L’Union européenne a dégainé ce jeudi des représailles à hauteur de 93 milliards d’euros en cas d’échec des négociations commerciales avec les États-Unis. Parmi la liste des marchandises qui seraient taxées en réponse aux droits de douane de Trump, l’Europe a de nouveau ciblé le bourbon américain.L'Union européenne est-elle encore en train de mettre une « cible dans le dos » des vins et spiritueux français, comme le redoutent les représentants du secteur ? Les États européens ont donné ce jeudi 24 juillet leur feu vert à des représailles à hauteur de 93 milliards d'euros, qui s'appliqueraient dès le 7 août si les négociations commerciales avec les États-Unis devaient échouer, ont indiqué des diplomates jeudi.

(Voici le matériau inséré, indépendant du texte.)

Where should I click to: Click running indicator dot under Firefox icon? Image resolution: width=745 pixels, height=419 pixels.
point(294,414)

L'UE a préparé une liste de marchandises américaines qui seraient taxées si les États-Unis de Donald Trump devaient appliquer des droits de douane de 30 % sur les importations européennes, comme ils ont menacé de le faire, à compter du 1er août. Une première liste déjà adoptée à hauteur de 21 milliards d'euros, à laquelle s'est ajoutée une deuxième liste à hauteur de 72 milliards d'euros.
« Ne nous surexposons pas »
L'UE a décidé ce jeudi de fusionner ces deux listes, qui comprennent un très grand nombre de marchandises : soja, avions, voitures... Ou encore le bourbon américain. Une stratégie dangereuse pour Jean-Marie Fabre, président du syndicat des vignerons indépendants, interrogé par La Tribune ce jeudi. « Surtout, ne nous surexposons pas », met en garde le vigneron, qui se dit aligné avec l'ensemble du secteur vins et spiritueux.

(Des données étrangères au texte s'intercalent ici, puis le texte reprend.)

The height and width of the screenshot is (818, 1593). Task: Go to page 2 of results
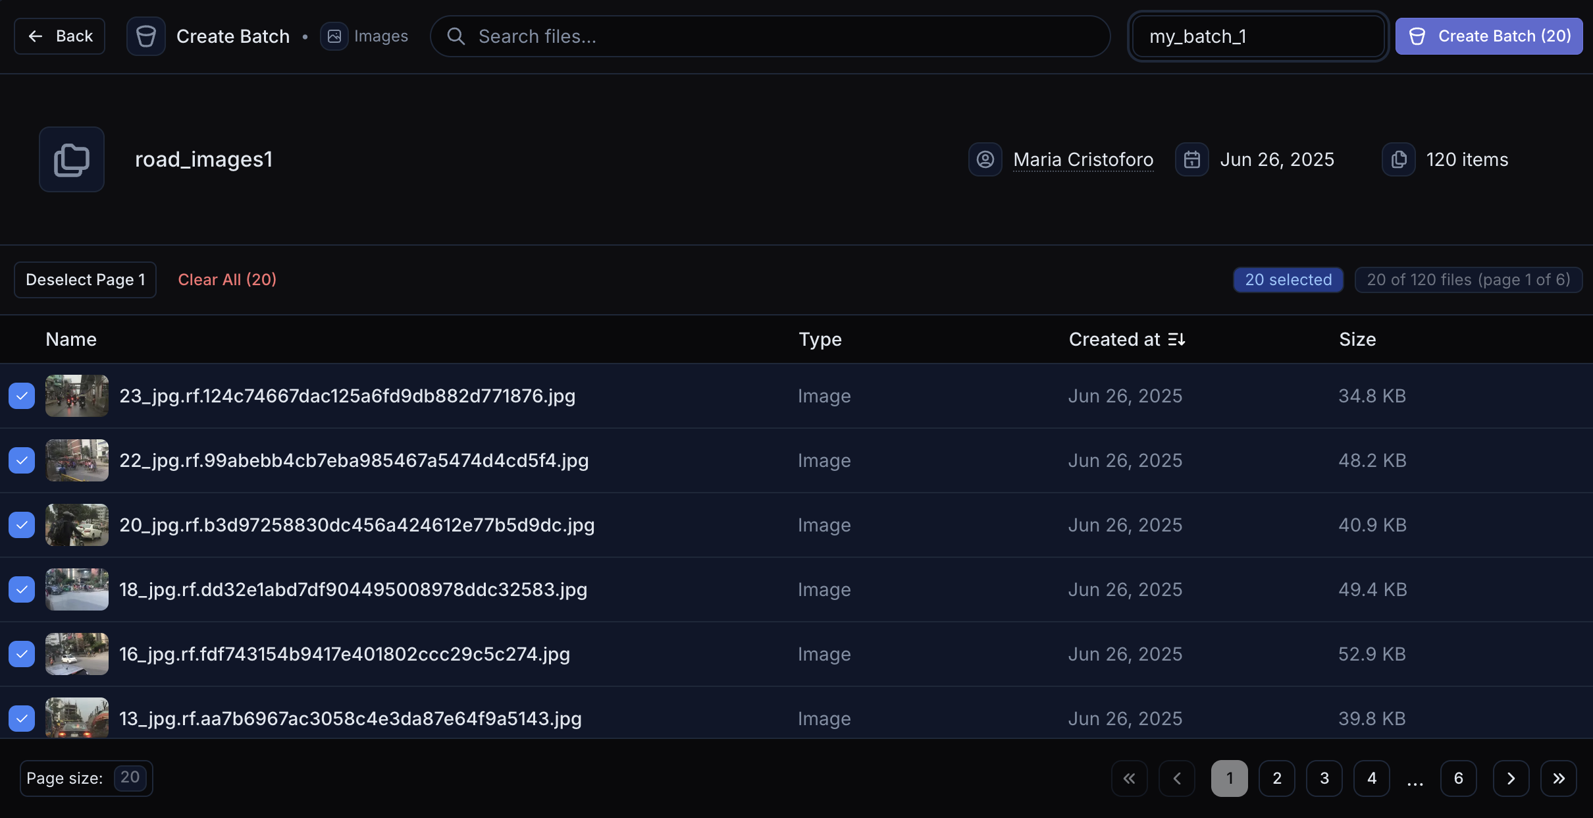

« En tout cas, ne commettons pas la même erreur qu'au mois de mars dernier », exhorte Jean-Marie Fabre. Pour rappel, l'UE avait annoncé déjà des droits de douane sur le bourbon américain parmi les contre-mesures aux surtaxes de Donald Trump sur l'acier et l'aluminium. En réponse, le président américain avait alors menacé de droits de douane de 200 % sur les vins, champagnes et alcools français et européens.